Man würdigt heute solche Gedichte natürlich nur dann noch ganz, wenn man die Zustände genauer kennt, auf die sie sich beziehen, aber man wird dann auch begreifen, daß in solcher Zeit der Dichter eine Macht repräsentirt. Da Keiner laut klagen durfte über die vielen Gefangenen, die in Deutschland und Italien in den Kerkern schmachteten, da ließ Grün in seinem Schutt, seiner bedeutendsten, größeren Dichtung einen gefangenen Dichter ausrufen:


»Zum Unglück reimt ich einmal auf: Tyrannen,

In einem Klinggedicht das Wort: von Dannen!

Ein andermal fiel mir auf Senatoren,

Kein andrer Reim just ein, als: Midasohren.
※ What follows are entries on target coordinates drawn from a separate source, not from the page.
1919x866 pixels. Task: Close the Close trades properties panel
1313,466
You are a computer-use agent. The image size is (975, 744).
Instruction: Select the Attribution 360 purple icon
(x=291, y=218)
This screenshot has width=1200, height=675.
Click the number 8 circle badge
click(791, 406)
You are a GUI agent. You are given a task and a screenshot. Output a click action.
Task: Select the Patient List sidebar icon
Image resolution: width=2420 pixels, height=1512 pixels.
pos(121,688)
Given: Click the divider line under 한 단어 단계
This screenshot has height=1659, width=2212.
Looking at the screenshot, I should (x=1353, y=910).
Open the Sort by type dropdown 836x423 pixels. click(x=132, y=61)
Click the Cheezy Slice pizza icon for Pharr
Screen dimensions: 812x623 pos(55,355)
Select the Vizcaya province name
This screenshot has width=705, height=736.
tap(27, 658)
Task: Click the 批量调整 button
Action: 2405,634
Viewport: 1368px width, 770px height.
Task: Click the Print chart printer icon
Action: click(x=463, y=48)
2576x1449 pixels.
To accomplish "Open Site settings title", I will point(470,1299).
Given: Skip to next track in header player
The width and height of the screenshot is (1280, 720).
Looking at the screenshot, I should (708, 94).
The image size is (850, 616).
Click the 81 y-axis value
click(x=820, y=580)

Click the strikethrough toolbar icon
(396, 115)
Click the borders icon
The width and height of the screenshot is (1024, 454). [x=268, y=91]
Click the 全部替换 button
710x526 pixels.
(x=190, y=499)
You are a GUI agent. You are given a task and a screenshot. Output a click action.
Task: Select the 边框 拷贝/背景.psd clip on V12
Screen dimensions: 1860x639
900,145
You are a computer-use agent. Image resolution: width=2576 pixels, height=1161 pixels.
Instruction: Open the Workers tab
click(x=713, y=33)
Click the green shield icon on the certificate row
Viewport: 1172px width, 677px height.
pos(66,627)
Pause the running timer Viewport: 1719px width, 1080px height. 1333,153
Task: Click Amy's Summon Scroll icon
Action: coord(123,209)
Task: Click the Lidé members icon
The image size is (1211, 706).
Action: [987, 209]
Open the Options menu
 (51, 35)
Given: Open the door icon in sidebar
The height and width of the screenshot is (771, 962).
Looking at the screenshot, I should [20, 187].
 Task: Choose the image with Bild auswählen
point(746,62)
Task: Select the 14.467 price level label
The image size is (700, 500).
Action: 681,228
Die Reime traun sind reine, regeltreue,

Ich brauchte gleich sie wieder ohne Reue;

Doch meinten drauf die Herrn: auf mein Sonnette,

Gäb's keinen bess'ren Reim mehr, als: die Kette


Es möchte nach diesem Hinblick auf einen der bedeutendsten östreichischen Dichter wohl geeignet sein, einen Augenblick die historische Darstellung zu unterbrechen, um unsere Betrachtung der zeitgenössischen Literatur im Allgemeinen zuzuwenden. Diese war, namentlich in dem letzten Jahrzehnt vor Ausbruch der Märzrevolution, in vieler Hinsicht der Brennpunkt des öffentlichen Lebens. Je ärmer die Tagesgeschichte sich an bedeutenden Ereignissen zeigte, je weniger man es wagte ein lautes, offenes Wort zu reden, mit um so größerem Interesse verfolgte man die Preßprozesse, welche unsere Autoren trotz der Censur beständig durchzumachen hatten, heimlich gingen die angeschuldigten oft verbotenen Werke von Hand zu Hand, und bei andern, die in gar unschuldiger Form erschienen, bemühte man sich mit geheimer Schadenfreude, die versteckten Anspielungen auf gekrönte Häupter und mißliebige Regierungen heraus zu finden. Die Literatur war eine Großmacht, die langsam aber sicher den Boden des Bestehenden[262] unterhöhlte und oft unversehens Blitze schleuderte, welche grell den Abgrund erhellten, dem Deutschland zueilte.

Zwei Männer sind es nun vornehmlich, welche seit der Mitte der Zwanziger Jahre die deutsche Literatur eben so sehr vom Boden des unfruchtbaren Klassicismus verdrängten, wie sie dieselbe den Nebeln des Romantismus entrissen und ihr neue Bahnen eröffneten. Beide waren Juden und sie mußten als Solche noch tiefer und bitterer, als die Andern, den unleidlichen Rückschritt zum Alten und Veralteten empfinden.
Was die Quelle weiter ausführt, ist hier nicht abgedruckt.